■ **CONSIGNES**
**a.** D’après l’extrait sur l’œuvre d’Olivier Cadiot, de quoi l’opération « montage/démontage/remontage » n’est-elle qu’un autre nom ?
**b.** Recopiez les lignes des enregistrements à partir de celle qui contient « Image resolution: width=1121 » jusqu’à la fin des enregistrements, ces deux bornes comprises, sans reproduire les images.

■ **EXTRAIT DU DOCUMENT**
L’observation par laquelle le poète décrit ses gestes techniques qui font apparaître des images, qui démonte le processus en le mettant sans cesse à vue, cette distance théorique qui nuit à l’inactuel de la vision poétique (qui transforme la poésie en roman en le liant ainsi à l’ordinaire de la réalité – et même, on l’a vu, en autobiographie), se montre finalement le fonds théorique d’un essai à partir duquel est conçue cette œuvre littéraire. Il s’agit, avec les moyens propres à la littérature, de « produire de la pensée » [33]. La littérature recycle, par définition (le sujet de ce colloque en est une preuve), des mots de la langue, des phrases d’auteurs, des images prises ailleurs. Elle fait feu de tout bois récupéré par l’auteur, Robinson bricolant sur sa page jamais déserte. Mais elle le fait en vertu des effets sensibles dont elle est capable en propre, différemment de la philosophie traditionnelle qui n’emploie que la langue et le type d’images que cette dernière peut véhiculer. Le dispositif iconotextuel que met en place Olivier Cadiot est foncièrement littéraire en ce qu’il expérimente les possibles offerts par le livre pour penser le rapport du sujet à soi et au monde contemporain, et manifeste en quoi l’opération « montage/démontage/remontage » n’est qu’un autre nom de l’opération critique et théorique. On sent bien par ailleurs que cette forme, le livre, est déjà obsolète et qu’elle appelle l’écran et les nouveaux possibles formels dont l’exploration commence [34] : la littérature se révèle ainsi comme technique appelée à progresser, comme toutes les techniques.

■ **ENREGISTREMENTS À TRAITER**

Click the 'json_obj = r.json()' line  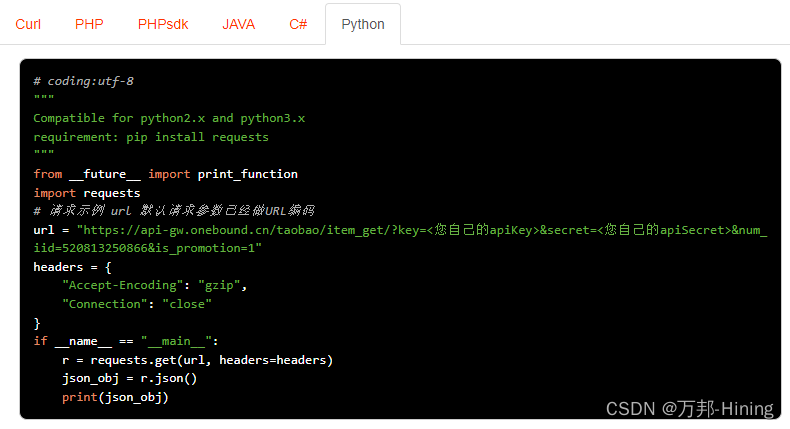(130, 378)
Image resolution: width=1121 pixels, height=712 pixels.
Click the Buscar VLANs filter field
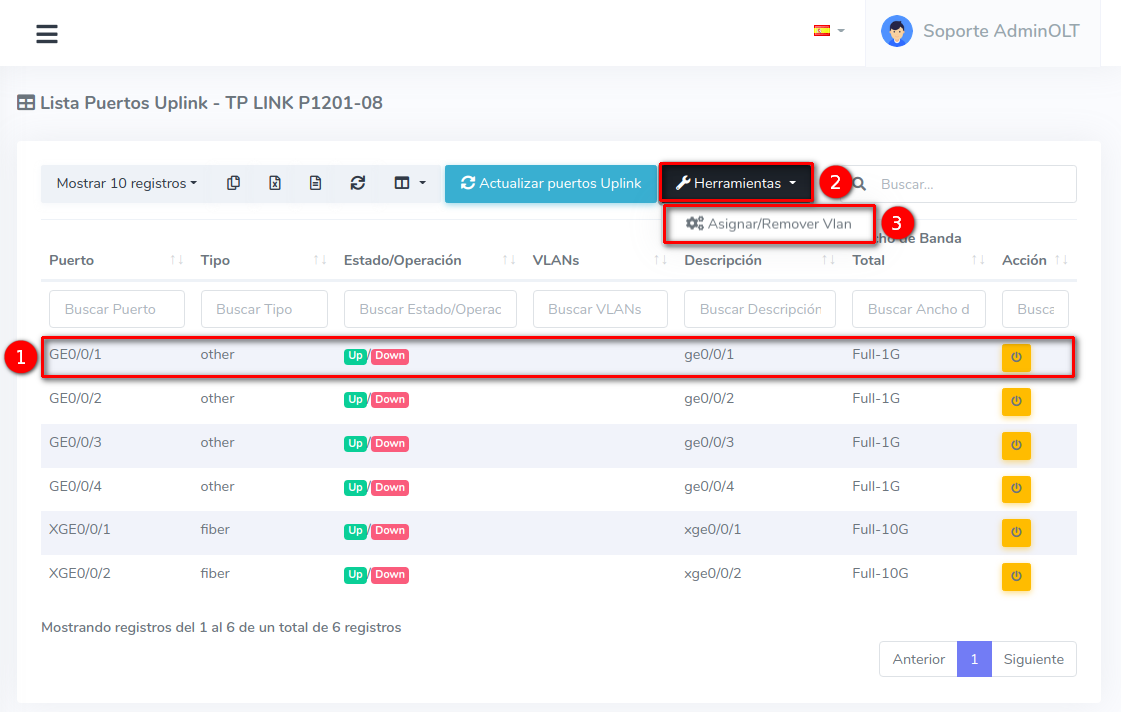[600, 309]
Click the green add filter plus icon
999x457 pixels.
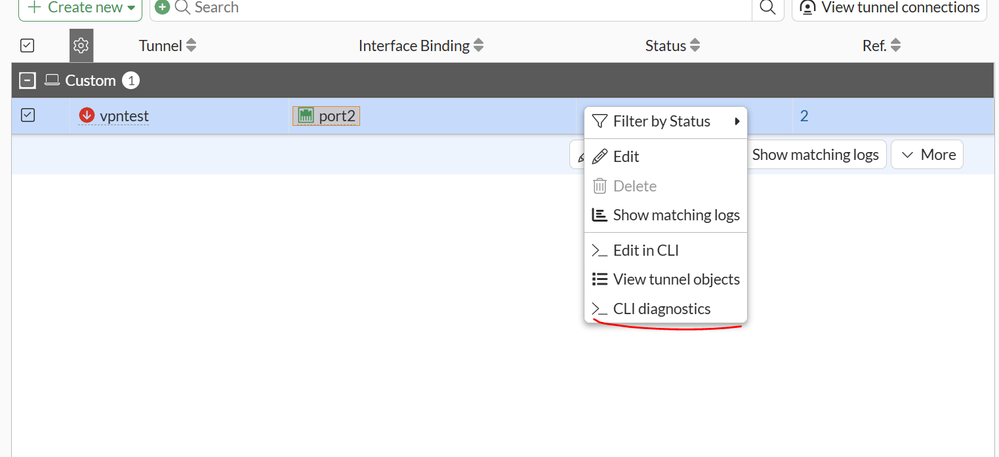[162, 8]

■ **RÉPONSES**
**a.** De l’opération critique et théorique.

**b.**
Image resolution: width=1121 pixels, height=712 pixels.
Click the Buscar VLANs filter field
[600, 309]
Click the green add filter plus icon
999x457 pixels.
[162, 8]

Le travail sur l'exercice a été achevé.